Un projet de loi pour réduire les inégalités salariales
Le gouvernement français a déposé un projet de loi visant à renforcer la transparence des salaires au sein des entreprises. Ce texte, présenté en conseil des ministres, a pour objectif de lutter contre les inégalités salariales, notamment entre les hommes et les femmes. Il prévoit des obligations accrues pour les employeurs, comme la publication des écarts de rémunération et la réalisation d'audits internes.
Un calendrier serré face à l'Europe
Cependant, ce projet de loi arrive avec un certain retard par rapport à la directive européenne adoptée en 2023. Les États membres ont jusqu'en juin 2026 pour transposer cette directive dans leur droit national. La France, qui avait initialement promis une transposition rapide, accuse désormais un décalage. Les associations féministes et les syndicats dénoncent un manque d'ambition et appellent à des mesures plus contraignantes.

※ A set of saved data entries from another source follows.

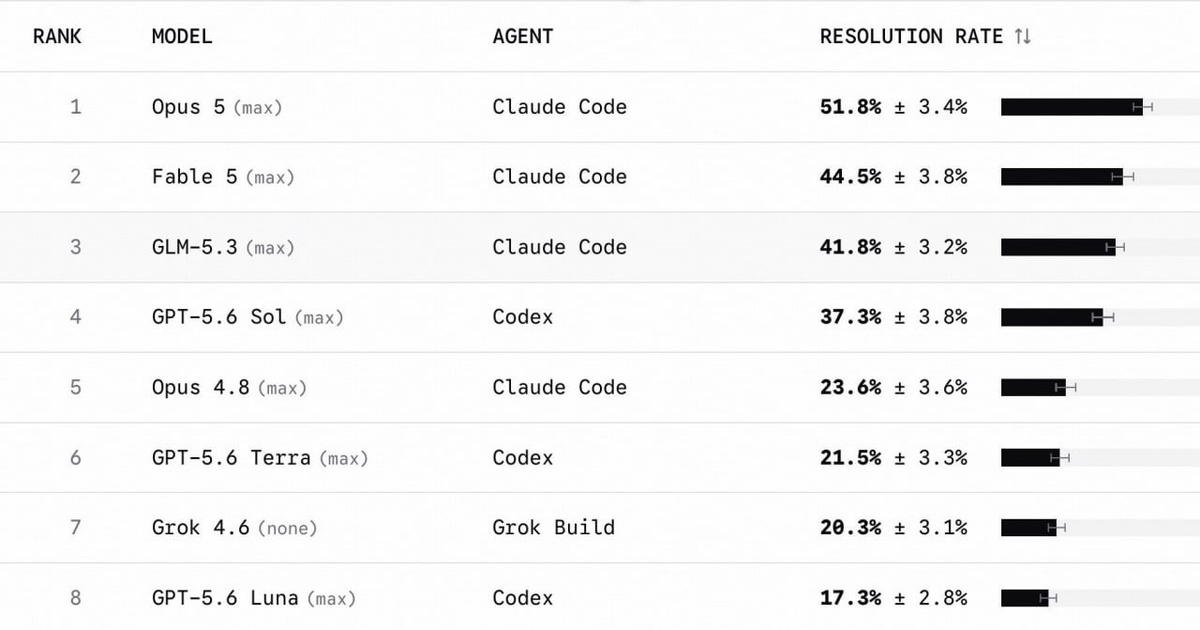Click the 51.8% resolution bar for Opus 5

(x=1100, y=107)
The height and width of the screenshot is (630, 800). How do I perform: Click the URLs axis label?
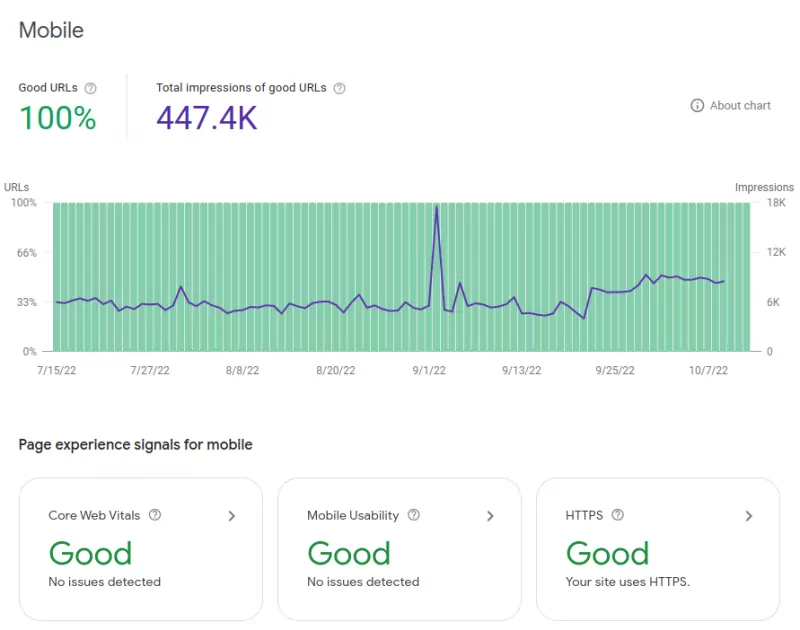click(15, 187)
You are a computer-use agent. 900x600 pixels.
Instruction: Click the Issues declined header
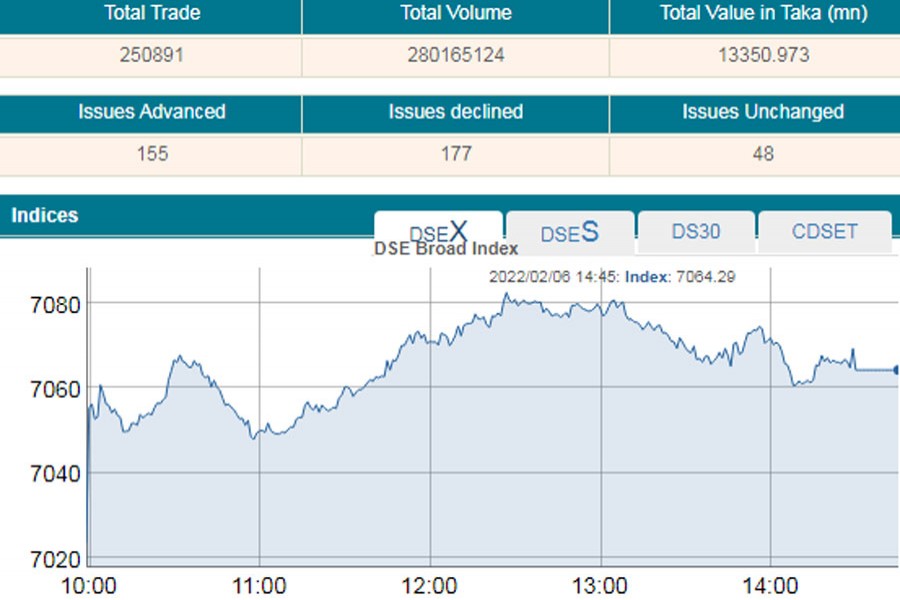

Le texte prévoit notamment que les entreprises de plus de 250 salariés devront publier chaque année les écarts de rémunération entre les sexes. En cas de non-respect, des sanctions financières pourraient être appliquées. Les entreprises de taille intermédiaire (50 à 250 salariés) auront un délai supplémentaire pour se conformer.

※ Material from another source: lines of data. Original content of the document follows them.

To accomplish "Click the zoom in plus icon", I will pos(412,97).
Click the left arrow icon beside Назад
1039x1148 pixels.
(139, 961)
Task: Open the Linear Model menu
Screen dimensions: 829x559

Des critiques sur l'absence de sanctions dissuasives
Les critiques portent sur le manque de sanctions dissuasives. Alors que la directive européenne recommande des amendes pouvant aller jusqu'à 5 % du chiffre d'affaires, le projet français se contente de pénalités plus modestes. De plus, le texte ne prévoit pas de mécanisme de transparence totale pour les salaires individuels, ce qui limite son efficacité selon les défenseurs de l'égalité.

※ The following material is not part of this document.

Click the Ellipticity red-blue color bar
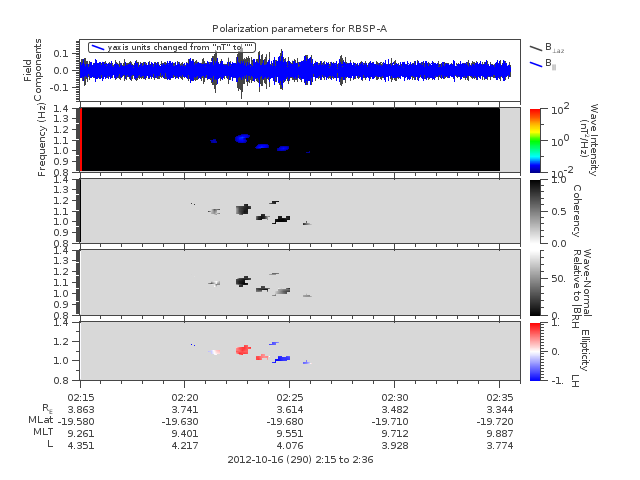This screenshot has width=640, height=480. click(x=535, y=351)
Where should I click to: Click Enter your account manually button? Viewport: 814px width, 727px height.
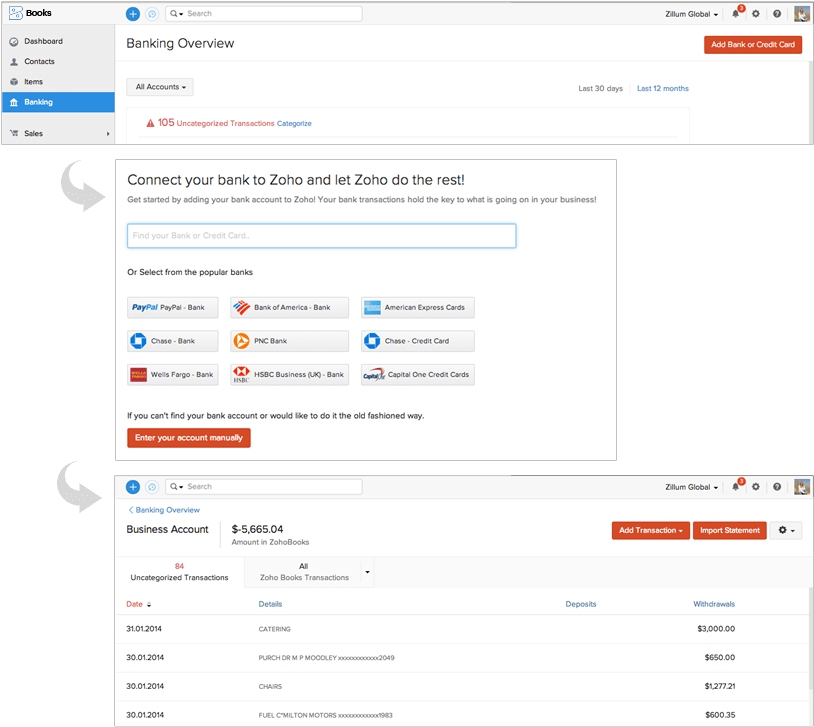189,438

Le gouvernement justifie ce retard par la nécessité de consulter les partenaires sociaux et d'adapter le cadre juridique. La ministre du Travail a assuré que la France respectera ses engagements européens, mais les délais restent serrés. Le projet de loi devrait être examiné au Parlement à l'automne, avec une entrée en vigueur espérée début 2026.
Les entreprises, de leur côté, se préparent à ces nouvelles obligations. Certaines craignent une charge administrative supplémentaire, mais reconnaissent l'importance de la transparence pour attirer les talents et améliorer la confiance des salariés. Les associations espèrent que le texte pourra être renforcé lors des débats parlementaires, notamment en ce qui concerne les sanctions et la couverture des petites entreprises.